Cows in the Meadows |
Winding L Roads |
After spending an hour at the German clock museum, we headed
for the town of Triberg, which is considered the best place to buy Cuckoo
Clocks. We reached there around 430 – and did not get much time to examine different
pieces before the shops were all set to close down. There are two kinds of cuckoo clocks,
mechanical ones and electronic ones. Most of the shop keepers claimed that even
the electronic ones were made in Germany, within the Schwarz Wald. We kept one
of the shopkeepers beyond her usual closing time, and managed to pick up an
electronic cuckoo clock, for a relatively reasonable price.
Triberg |
We then routed ourselves through a set of local roads
towards the beginning of the B500 or Schwarz Wald Hochstrasse, which took us
past a number of small logging towns down roads where we were the only car in
miles. The Schwarz Wald Hochstrasse was a fantastic road, with beautiful vistas
on both sides, and full of twists and turns. It was posted with a 100 kmph
speed limit, which I by and large adhered too – even if I was repeatedly
overtaken by cars and motorbikes doing insanely high speeds. Unfortunately,
since we were so late, we could not stop too often to take pictures – this is one of the few images we managed to capture.
We reached the Rebenhof around 830 – and after quickly
checking in, walked over to the restaurant. While the vegetarian choices on the
menu were limited, the chef was nice enough to whip up something special for us
– even though it was almost closing time. As we had dinner, we caught sight of
an amazing sunset behind us.
Sunset at the Rebenhof |
The next morning, we set out for a long walk amongst the
vineyards, and through the town of Neuweier. While we had until 2 PM to check
out, we finally decided to head to the town of Baden Baden, and hence left the
hotel by 1130.
The Vineyards of Neuweier
After a quick drive to Baden Baden, we walked around the quaint
city centre, and then settled down for lunch.

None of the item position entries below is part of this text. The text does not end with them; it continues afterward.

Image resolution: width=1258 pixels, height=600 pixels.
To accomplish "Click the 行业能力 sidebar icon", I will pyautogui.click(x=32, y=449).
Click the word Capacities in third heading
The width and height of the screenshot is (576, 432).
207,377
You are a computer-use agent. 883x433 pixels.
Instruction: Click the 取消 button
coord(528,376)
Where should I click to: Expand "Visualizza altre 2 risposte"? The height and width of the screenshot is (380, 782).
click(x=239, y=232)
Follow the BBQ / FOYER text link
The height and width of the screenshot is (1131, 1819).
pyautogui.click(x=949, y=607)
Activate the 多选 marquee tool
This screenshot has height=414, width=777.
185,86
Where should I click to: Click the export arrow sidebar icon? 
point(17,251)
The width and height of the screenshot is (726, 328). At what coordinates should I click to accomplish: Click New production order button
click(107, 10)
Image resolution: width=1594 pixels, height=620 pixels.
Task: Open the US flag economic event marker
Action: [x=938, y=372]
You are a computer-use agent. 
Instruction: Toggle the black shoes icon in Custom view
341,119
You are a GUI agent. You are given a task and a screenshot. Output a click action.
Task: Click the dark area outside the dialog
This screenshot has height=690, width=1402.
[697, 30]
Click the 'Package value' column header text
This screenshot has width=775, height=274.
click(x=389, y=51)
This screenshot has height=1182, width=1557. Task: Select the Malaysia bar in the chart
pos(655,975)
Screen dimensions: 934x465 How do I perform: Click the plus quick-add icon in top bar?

As we were heading back to the
car to start our journey to Munich, I got a call from a German number on my
phone. It was from the Rebenhof – the cleaning lady had found Radhika’s iPod in
our room, and they had called my India mobile to tell us about it. Fortunately,
we were only half an hour away, and hence were able to drive over and pick it
up. We thanked our stars that the hotel staff had been so honest, and
considerate – it would have been very easy for them to either keep the iPod, or
not bother to call having realized that I had not given them a German contact
number.
We then headed for Munich – this time using the autobahns
instead of B roads. We first headed north on the A5 towards Karlsruhe, and then
took the A8 past Stuttgart to Munich.
There were numerous sections along the A8
where road work was on – this time I was more confident, and managed to stay on
the passing lane with cars (which were going at about 90 kmph against the
posted 80) instead of sticking to the slow lane which was full of trucks. The
sections where road work was not on were a pleasure to drive on – the lane
discipline was fantastic, and I was able to cruise at about 190 kmph. Even at
such high speeds (which admittedly was faster than most cars that were doing
about 160), there were times when someone or the other came barrelling down
towards me, before moving into the passing lane at well over 200 kmph. While
Google had predicted about 3.5 hours to Munich, the speeds I did in the fast
sections ensured that we made it in just about 2 hours and 45 minutes.
As we approached Munich, we passed the Allianz Arena (the
home of Bayern Munich). Our hotel, the Westin Grand Munich, was at
Arabellapark, which is in the outskirts of central Munich, and hence was
relatively easy to get to. After checking in, we headed out and had a delicious
Lebanese meal at a nearby restaurant.